*WHAT YOU ARE ASKED TO DO*
Print the entries below exactly as they appear, from the first line up to and including the line with "Task: Click the reward icon for 神之境界 1". Do not print any pictures.
====== INPUT RECORDS ======
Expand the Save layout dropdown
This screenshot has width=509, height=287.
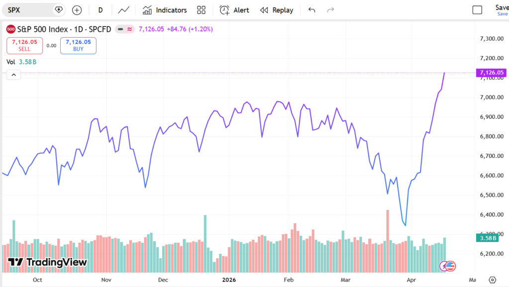pyautogui.click(x=501, y=14)
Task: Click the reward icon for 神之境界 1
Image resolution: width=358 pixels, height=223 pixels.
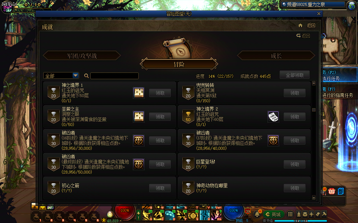Action: (139, 93)
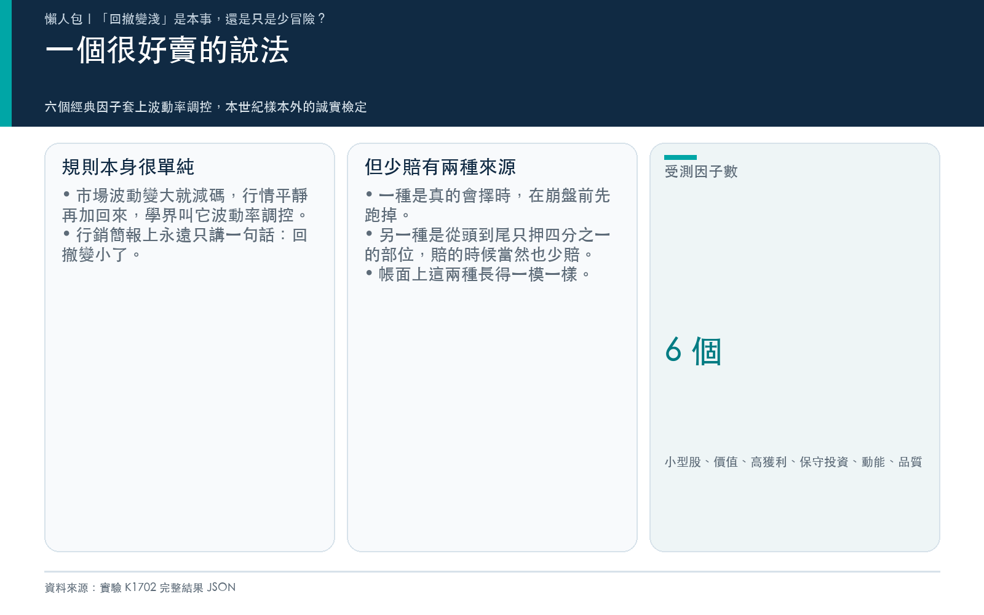The height and width of the screenshot is (615, 984).
Task: Click the empty area of the middle card
Action: pos(492,418)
======
*RESPONSE TO THIS TASK*
Expand the Save layout dropdown
This screenshot has width=509, height=287.
pyautogui.click(x=501, y=14)
Task: Click the reward icon for 神之境界 1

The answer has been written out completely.